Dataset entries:
···
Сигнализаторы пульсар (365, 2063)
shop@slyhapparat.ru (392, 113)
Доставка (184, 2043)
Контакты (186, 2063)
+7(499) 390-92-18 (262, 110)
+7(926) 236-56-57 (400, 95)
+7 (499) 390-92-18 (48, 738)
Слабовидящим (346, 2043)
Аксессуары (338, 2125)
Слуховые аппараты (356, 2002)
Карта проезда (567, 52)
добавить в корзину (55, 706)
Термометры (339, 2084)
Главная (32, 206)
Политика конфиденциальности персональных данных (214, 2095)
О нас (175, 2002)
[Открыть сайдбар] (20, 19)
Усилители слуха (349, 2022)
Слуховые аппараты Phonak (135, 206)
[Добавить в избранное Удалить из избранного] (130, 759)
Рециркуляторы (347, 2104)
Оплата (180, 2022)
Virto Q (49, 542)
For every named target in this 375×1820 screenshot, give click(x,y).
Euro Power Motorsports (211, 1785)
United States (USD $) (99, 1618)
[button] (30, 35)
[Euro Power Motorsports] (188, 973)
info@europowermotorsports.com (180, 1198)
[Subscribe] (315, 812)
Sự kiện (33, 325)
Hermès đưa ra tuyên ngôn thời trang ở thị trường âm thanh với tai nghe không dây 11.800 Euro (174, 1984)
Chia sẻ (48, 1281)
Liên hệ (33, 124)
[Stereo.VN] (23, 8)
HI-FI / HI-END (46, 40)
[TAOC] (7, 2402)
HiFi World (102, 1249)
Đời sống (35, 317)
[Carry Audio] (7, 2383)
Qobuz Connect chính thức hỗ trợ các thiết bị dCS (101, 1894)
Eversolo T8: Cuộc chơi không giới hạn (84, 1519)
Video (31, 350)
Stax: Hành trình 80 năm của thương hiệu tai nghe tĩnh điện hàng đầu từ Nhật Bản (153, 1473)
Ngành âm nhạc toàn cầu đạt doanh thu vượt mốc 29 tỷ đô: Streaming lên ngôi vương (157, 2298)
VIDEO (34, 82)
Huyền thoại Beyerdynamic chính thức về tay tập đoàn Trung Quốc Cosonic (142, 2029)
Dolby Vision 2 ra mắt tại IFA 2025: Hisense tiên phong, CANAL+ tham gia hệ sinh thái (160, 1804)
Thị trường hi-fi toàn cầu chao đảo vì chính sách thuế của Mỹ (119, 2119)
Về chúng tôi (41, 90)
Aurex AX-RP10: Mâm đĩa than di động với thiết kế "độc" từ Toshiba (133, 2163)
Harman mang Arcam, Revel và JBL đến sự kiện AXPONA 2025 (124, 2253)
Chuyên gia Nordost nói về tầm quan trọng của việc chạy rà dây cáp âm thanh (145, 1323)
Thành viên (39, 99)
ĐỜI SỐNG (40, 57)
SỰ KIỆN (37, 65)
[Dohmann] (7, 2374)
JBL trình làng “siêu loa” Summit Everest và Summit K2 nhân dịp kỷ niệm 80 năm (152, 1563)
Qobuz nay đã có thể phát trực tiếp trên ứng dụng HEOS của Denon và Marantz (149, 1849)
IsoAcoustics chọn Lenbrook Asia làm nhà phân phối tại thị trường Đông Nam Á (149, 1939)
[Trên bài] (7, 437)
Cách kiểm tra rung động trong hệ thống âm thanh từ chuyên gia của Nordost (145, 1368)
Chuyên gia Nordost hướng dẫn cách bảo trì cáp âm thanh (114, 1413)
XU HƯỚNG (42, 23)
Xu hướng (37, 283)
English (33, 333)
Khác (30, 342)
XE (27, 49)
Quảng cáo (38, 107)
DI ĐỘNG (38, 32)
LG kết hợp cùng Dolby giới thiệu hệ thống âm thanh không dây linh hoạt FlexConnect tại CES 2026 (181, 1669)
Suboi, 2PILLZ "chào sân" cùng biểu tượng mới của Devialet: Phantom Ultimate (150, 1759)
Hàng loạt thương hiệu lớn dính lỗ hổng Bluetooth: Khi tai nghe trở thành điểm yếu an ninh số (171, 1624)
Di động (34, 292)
···
TASK PROMPT: Using the entries above, output exactly the lines between the line holding "Euro Power Motorsports (211, 1785)" and the line holding "Stax: Hành trình", end lines included, and nothing more.

OUTPUT OF THE TASK:
Euro Power Motorsports (211, 1785)
United States (USD $) (99, 1618)
[button] (30, 35)
[Euro Power Motorsports] (188, 973)
info@europowermotorsports.com (180, 1198)
[Subscribe] (315, 812)
Sự kiện (33, 325)
Hermès đưa ra tuyên ngôn thời trang ở thị trường âm thanh với tai nghe không dây 11.800 Euro (174, 1984)
Chia sẻ (48, 1281)
Liên hệ (33, 124)
[Stereo.VN] (23, 8)
HI-FI / HI-END (46, 40)
[TAOC] (7, 2402)
HiFi World (102, 1249)
Đời sống (35, 317)
[Carry Audio] (7, 2383)
Qobuz Connect chính thức hỗ trợ các thiết bị dCS (101, 1894)
Eversolo T8: Cuộc chơi không giới hạn (84, 1519)
Video (31, 350)
Stax: Hành trình 80 năm của thương hiệu tai nghe tĩnh điện hàng đầu từ Nhật Bản (153, 1473)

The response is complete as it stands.